**What is expected**
Go through the entries below. Copy each line in which "Select" appears.

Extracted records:
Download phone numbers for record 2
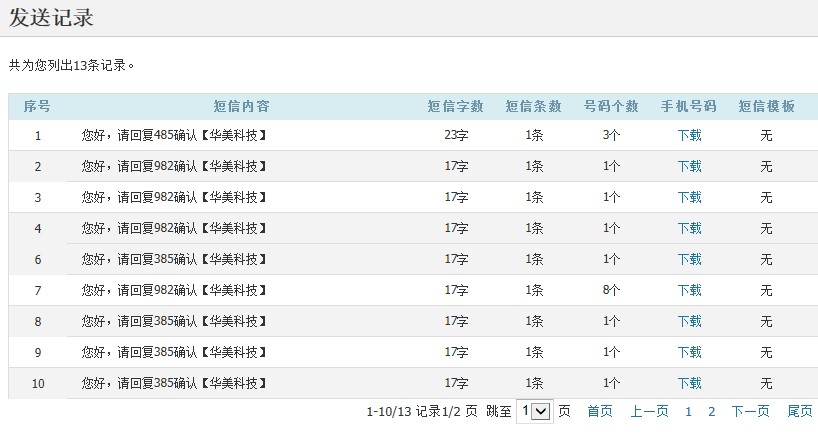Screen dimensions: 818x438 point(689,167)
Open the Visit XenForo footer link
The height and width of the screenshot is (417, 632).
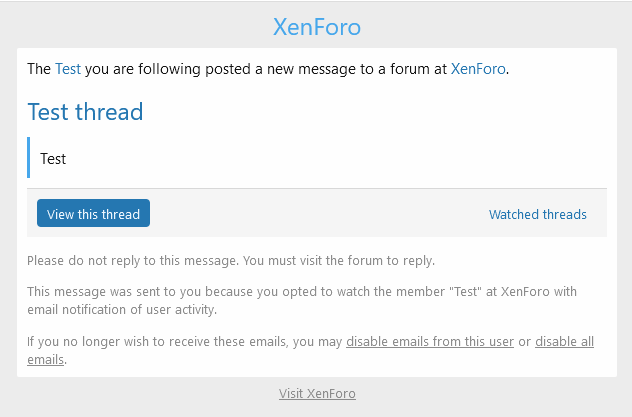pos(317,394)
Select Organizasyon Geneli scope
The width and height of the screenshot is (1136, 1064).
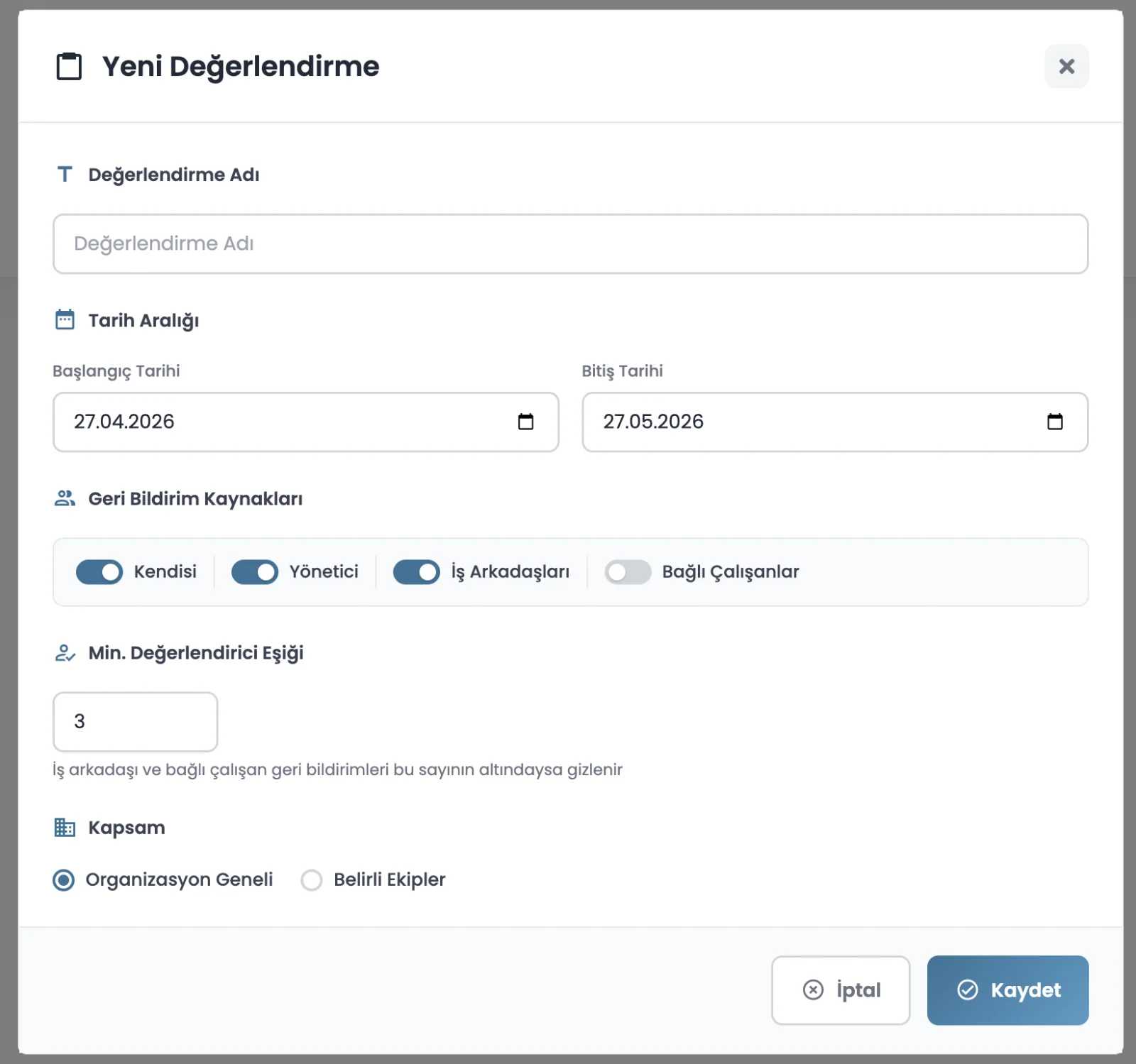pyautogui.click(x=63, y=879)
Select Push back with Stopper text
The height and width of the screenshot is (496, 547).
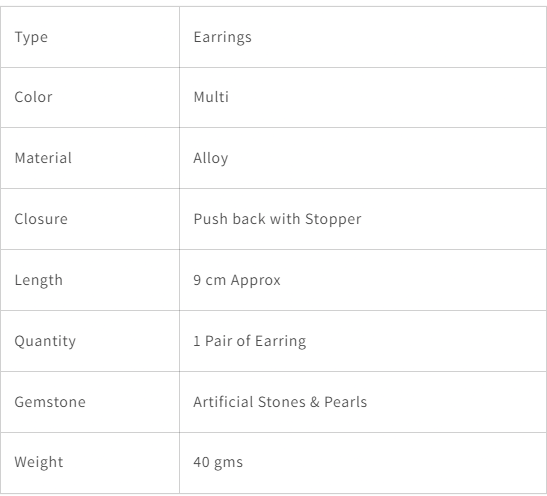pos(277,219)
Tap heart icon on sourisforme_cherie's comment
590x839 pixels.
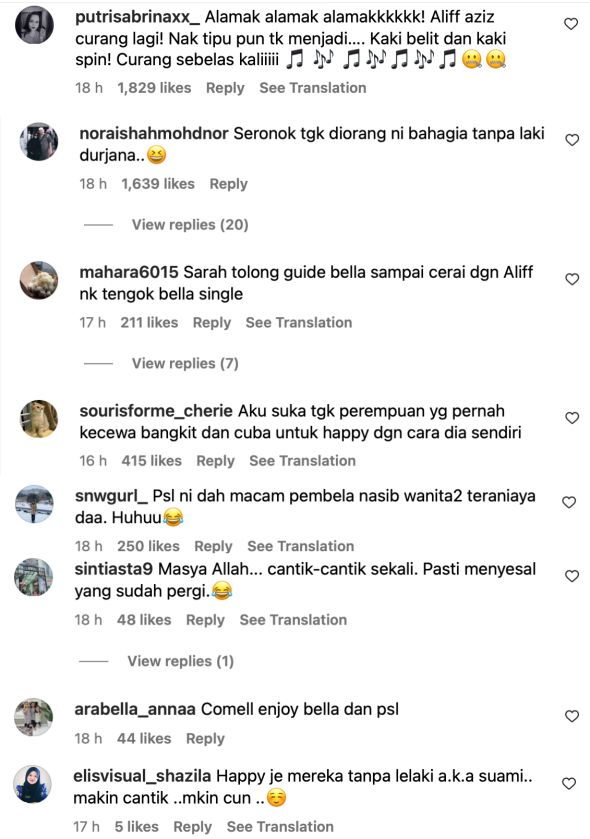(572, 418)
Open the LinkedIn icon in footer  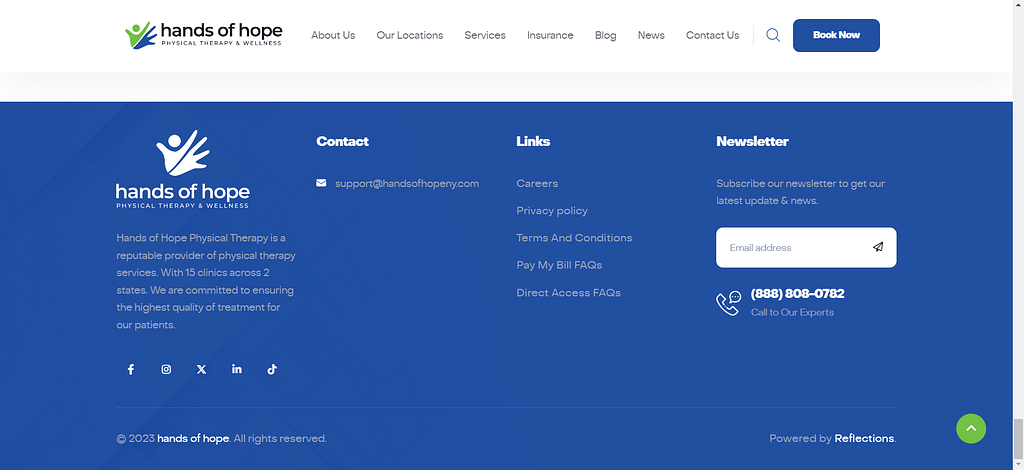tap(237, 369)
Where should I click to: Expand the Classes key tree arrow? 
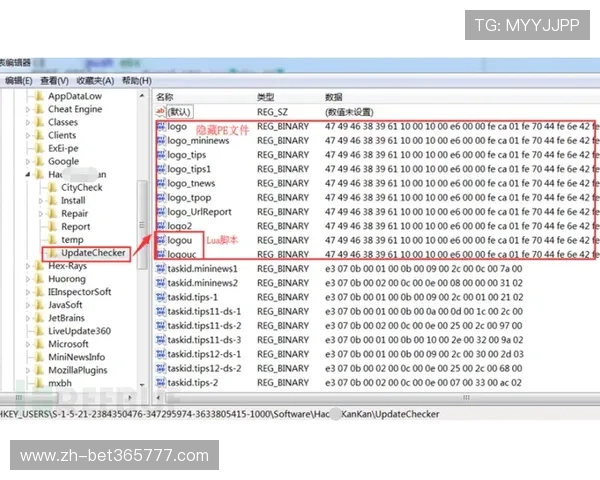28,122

**Task result**
Select Organizasyon Geneli scope
Select Push back with Stopper text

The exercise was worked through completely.